Data section start

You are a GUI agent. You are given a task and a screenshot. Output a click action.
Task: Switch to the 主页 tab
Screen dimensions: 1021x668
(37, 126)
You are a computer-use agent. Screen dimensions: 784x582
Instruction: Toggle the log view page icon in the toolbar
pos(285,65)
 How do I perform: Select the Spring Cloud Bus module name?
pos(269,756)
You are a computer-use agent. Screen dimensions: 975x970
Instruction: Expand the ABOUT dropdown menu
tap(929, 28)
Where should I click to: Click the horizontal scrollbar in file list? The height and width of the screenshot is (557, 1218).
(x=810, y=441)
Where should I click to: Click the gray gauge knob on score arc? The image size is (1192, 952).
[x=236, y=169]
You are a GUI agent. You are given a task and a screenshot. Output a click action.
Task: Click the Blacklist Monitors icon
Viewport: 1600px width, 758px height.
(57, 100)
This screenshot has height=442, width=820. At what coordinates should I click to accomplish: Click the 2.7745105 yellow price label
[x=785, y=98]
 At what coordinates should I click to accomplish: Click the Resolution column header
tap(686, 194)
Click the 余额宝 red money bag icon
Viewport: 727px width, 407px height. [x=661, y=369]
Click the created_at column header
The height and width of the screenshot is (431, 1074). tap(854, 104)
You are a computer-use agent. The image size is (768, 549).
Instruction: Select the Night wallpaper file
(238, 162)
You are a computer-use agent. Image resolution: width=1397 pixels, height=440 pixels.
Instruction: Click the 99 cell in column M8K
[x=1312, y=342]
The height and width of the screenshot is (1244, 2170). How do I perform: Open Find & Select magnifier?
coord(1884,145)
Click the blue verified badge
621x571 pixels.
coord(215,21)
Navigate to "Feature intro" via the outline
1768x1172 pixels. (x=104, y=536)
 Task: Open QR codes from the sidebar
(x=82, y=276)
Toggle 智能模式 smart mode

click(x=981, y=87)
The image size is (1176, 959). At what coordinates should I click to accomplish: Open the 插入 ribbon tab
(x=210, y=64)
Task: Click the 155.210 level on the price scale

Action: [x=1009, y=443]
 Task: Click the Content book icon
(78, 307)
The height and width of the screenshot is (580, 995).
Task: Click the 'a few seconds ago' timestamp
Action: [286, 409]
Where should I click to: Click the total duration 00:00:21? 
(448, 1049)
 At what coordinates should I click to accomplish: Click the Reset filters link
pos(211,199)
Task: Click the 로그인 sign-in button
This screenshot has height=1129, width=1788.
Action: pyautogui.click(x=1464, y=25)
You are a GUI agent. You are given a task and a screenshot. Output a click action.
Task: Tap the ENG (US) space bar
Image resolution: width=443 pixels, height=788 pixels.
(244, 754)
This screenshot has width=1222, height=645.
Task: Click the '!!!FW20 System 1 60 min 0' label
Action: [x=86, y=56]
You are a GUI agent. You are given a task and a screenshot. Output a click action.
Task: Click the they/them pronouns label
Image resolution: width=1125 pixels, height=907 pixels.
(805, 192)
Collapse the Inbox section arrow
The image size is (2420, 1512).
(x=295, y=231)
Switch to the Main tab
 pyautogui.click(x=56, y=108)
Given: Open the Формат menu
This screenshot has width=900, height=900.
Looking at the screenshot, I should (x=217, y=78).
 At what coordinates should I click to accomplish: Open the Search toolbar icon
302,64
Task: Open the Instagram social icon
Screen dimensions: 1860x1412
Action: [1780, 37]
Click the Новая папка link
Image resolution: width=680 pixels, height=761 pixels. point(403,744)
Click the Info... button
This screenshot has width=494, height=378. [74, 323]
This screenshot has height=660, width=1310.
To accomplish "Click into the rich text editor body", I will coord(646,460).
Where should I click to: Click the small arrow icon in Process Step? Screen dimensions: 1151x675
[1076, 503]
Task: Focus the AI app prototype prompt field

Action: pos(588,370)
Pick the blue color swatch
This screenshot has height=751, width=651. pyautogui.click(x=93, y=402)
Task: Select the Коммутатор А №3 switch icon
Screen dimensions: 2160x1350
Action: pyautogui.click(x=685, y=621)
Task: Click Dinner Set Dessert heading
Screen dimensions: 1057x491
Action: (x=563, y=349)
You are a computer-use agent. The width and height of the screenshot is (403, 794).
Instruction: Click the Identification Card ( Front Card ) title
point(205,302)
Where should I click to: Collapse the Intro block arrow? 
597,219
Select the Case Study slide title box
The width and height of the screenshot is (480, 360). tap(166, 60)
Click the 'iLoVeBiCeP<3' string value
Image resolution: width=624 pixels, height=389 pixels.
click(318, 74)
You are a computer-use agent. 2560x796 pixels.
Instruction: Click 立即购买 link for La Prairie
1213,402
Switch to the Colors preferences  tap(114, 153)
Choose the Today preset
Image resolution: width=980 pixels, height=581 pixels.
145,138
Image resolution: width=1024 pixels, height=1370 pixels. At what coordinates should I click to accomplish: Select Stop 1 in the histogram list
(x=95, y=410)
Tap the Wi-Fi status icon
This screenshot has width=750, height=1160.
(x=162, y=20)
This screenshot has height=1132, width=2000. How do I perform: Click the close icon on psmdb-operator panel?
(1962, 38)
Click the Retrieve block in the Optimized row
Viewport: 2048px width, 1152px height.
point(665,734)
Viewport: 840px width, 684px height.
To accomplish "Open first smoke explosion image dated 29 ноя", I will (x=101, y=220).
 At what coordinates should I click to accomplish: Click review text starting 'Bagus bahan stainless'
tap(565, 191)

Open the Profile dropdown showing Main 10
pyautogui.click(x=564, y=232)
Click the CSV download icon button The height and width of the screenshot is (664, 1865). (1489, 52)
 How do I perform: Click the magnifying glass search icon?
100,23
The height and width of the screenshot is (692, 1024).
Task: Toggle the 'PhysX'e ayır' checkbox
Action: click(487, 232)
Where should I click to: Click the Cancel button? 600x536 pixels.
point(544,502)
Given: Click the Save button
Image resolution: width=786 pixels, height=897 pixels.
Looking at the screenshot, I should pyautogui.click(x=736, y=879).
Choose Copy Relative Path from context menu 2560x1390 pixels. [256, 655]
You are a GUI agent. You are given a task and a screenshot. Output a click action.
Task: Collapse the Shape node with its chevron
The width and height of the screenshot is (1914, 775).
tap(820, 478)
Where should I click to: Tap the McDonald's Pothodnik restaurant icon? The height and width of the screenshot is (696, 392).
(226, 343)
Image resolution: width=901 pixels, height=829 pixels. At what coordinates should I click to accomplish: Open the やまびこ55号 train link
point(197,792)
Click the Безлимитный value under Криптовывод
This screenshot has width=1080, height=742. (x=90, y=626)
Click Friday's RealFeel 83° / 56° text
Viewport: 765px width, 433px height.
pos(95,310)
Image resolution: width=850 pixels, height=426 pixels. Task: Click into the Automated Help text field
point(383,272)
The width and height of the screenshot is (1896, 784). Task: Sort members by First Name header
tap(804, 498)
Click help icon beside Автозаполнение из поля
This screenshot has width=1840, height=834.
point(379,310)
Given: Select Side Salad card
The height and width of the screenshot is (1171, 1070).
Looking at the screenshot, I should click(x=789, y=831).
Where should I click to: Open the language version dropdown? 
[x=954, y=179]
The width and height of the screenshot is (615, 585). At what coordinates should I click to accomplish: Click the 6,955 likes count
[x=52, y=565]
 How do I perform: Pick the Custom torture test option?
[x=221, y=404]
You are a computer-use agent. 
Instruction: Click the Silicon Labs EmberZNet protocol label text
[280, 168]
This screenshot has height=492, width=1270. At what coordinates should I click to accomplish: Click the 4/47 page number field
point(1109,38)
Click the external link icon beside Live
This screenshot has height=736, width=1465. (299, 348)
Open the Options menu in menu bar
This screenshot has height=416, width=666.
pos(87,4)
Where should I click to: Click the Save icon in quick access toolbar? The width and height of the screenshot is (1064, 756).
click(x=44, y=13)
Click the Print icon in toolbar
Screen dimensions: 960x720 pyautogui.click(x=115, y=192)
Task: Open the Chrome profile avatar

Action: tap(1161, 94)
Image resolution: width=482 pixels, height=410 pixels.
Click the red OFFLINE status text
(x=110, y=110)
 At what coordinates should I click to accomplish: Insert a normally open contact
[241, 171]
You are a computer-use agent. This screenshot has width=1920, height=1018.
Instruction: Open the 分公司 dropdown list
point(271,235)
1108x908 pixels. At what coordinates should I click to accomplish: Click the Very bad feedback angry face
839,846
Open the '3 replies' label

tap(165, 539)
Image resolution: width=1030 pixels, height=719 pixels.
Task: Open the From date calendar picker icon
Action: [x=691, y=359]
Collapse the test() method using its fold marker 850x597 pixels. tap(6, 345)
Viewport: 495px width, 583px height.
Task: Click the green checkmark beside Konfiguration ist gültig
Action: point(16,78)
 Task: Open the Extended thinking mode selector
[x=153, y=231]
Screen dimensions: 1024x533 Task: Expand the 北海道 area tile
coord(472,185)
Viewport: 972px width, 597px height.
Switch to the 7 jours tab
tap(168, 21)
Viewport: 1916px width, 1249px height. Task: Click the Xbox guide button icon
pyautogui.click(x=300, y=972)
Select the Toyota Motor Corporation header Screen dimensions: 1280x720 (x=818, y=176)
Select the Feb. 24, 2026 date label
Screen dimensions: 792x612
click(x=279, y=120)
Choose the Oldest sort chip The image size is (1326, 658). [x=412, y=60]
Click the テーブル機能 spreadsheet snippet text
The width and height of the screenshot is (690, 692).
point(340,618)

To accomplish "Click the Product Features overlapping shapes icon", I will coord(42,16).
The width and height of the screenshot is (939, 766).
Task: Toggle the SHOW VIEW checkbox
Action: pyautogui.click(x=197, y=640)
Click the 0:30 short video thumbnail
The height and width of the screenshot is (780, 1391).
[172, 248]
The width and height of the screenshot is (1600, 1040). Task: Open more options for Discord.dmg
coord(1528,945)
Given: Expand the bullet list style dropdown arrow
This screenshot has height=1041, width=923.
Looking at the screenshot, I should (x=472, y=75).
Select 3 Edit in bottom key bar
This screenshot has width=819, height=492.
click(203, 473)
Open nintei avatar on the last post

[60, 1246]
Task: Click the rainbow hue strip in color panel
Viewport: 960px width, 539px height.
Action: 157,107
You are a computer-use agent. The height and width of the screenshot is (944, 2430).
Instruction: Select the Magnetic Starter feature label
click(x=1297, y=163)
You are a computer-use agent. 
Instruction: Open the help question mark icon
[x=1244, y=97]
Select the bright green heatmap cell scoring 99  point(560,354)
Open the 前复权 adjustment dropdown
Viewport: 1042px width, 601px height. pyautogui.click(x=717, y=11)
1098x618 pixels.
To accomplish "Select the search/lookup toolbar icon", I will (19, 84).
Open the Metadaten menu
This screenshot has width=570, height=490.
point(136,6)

Data section end

▸ **Problem**
From the line containing "Instruction: Select the Magnetic" down to the line containing "Select the bright" in the material above, reproduce every line exactly, including the two end lines.

▸ **Result of this exercise**
Instruction: Select the Magnetic Starter feature label
click(x=1297, y=163)
You are a computer-use agent. 
Instruction: Open the help question mark icon
[x=1244, y=97]
Select the bright green heatmap cell scoring 99  point(560,354)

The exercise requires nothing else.